First, I would like to day Thank You to Randy and Dan for your help in
getting me to understand this for myself. I am e-mailing you from my
BLFS that is sharing the same e-mail folder with Mepis, Suse, and
Windows XP. In doing research, I found this site:
http://home.planet.nl/~elst0093/motub/multboot.html
After reading that thoroughly, this is what I did to accomplish my goal
(hope this helps someone else):
1) Booted into the distro that I created the partition (/dev/hda2) and
folder (/mnt/hda2/Thunderbird_Mail) with.

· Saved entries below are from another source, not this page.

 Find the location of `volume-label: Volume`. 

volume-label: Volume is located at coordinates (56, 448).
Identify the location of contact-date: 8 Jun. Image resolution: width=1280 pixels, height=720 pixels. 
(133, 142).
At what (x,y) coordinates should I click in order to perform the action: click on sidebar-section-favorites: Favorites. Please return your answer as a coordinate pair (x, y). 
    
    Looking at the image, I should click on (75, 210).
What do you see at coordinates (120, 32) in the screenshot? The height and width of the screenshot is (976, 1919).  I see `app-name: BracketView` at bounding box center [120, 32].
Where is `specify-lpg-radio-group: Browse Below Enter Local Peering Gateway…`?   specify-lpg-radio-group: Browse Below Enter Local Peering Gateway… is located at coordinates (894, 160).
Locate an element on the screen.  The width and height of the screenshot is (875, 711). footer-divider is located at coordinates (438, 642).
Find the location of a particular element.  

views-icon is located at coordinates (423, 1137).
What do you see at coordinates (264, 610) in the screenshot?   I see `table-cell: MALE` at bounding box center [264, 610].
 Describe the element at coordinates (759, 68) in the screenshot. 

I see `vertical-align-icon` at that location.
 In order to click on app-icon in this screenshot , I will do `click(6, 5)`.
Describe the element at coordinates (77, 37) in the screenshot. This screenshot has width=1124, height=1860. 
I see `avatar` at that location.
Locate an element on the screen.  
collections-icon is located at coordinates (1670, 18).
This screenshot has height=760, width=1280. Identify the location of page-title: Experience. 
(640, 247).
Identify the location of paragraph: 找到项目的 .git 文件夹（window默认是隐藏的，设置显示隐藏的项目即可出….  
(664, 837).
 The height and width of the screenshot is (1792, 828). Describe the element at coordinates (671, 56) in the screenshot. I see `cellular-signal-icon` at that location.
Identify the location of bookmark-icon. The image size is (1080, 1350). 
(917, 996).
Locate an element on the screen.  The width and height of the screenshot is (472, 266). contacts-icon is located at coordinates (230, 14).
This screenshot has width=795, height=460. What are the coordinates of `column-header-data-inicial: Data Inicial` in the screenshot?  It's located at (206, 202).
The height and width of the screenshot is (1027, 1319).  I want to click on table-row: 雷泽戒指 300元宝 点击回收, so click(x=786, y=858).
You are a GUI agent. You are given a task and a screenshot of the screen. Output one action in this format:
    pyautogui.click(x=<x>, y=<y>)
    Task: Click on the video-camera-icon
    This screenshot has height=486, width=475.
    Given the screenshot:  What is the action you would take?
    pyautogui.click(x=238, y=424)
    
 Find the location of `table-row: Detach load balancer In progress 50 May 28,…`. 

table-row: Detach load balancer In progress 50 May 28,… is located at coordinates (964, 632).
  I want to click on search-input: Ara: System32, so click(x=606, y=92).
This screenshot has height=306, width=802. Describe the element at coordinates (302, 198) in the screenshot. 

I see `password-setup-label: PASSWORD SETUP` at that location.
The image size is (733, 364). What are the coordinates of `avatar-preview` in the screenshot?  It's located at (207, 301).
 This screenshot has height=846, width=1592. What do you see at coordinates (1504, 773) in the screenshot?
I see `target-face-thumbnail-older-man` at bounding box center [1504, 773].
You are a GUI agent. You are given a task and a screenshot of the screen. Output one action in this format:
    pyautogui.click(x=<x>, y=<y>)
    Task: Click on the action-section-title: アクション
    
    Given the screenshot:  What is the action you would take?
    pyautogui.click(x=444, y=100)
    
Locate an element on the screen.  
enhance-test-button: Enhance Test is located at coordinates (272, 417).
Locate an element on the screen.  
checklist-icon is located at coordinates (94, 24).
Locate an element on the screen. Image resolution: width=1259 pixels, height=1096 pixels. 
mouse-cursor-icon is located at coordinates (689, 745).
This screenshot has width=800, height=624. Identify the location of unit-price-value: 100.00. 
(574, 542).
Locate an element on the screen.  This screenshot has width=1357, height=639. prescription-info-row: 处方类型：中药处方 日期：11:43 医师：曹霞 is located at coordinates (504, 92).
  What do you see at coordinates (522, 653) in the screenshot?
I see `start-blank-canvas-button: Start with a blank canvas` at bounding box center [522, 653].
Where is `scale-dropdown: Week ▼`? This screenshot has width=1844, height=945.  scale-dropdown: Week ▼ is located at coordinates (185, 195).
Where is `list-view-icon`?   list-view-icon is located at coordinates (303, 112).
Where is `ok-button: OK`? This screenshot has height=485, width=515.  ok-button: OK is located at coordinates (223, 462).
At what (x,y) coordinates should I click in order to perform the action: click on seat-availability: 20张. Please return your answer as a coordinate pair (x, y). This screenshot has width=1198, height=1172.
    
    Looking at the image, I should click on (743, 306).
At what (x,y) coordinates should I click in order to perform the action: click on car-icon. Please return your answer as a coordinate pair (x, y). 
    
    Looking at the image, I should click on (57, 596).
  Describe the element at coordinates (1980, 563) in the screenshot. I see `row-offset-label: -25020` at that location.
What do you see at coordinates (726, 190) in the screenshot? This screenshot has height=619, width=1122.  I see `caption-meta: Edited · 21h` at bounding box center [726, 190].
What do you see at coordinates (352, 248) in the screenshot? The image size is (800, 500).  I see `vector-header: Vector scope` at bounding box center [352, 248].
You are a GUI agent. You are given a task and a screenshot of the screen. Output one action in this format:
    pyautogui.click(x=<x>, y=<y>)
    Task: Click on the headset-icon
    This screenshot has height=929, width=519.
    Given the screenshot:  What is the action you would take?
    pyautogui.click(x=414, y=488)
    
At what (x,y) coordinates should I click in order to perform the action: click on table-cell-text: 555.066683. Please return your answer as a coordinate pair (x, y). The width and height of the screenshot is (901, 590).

2) typed this command: ls -l /mnt/hda2
This provided me with the output of user id (uid) and group id (gid) of
all the directories on the partition
3) wrote down the numbers (uid=1000, gid=100). Sorry for the
redundancy, but this is important
4) Rebooted the machine into the BLFS system
5) checked my (rblythe) uid in /etc/passwd and checked my gid in
/etc/group. Because the uid and gid in BLFS was the same (1000,100
respectively) I could easily do step number 6. (note: I had to research
where I could find this on my new system)
6) edited /etc/fstab (I used vi, but any text editor will do the job).
Must be logged in as root for this step. The new line for this entry in
/etc/fstab is as follows:
/dev/hda2 /mnt/hda2 vfat auto,rw,uid=1000,gid=100,umask=000 0 0
It is vfat because it was originally created to use with Windows. If
you are not expecting to access your e-mail from a Windows system, then
make sure you use the file type (ext3 ,ext2, reiserfs, etc.) that you
used to create the partition originally. auto is for mounting
automatically at boot-up. rw for read/write. Setting uid and gid is so
I (rblythe) own the partition while booted into BLFS (this is critical)
7) Reboot into BLFS
8) Open Thunderbird. Edit account settings (Server Settings and Local
Folders) to point to the mail on /mnt/hda2/Thunderbird_Mail. Save and
exit Thunderbird completely)
9) Open Thunderbird again. Now I can see all of my e-mails,
sub-folders, filters, etc.
It is more simple for me to do than to type out these instructions. I
am not going into great detail with this post because the reference
web-site is very detailed. There are also details on doing this if your
uid and gid on BLFS (or any distro) is different than what is on the
distro that created the partitions/files/etc. in the first place.
As I mentioned before, thanks for letting me find this out on my own.
Now I will never forget it. There is so much I still have to learn.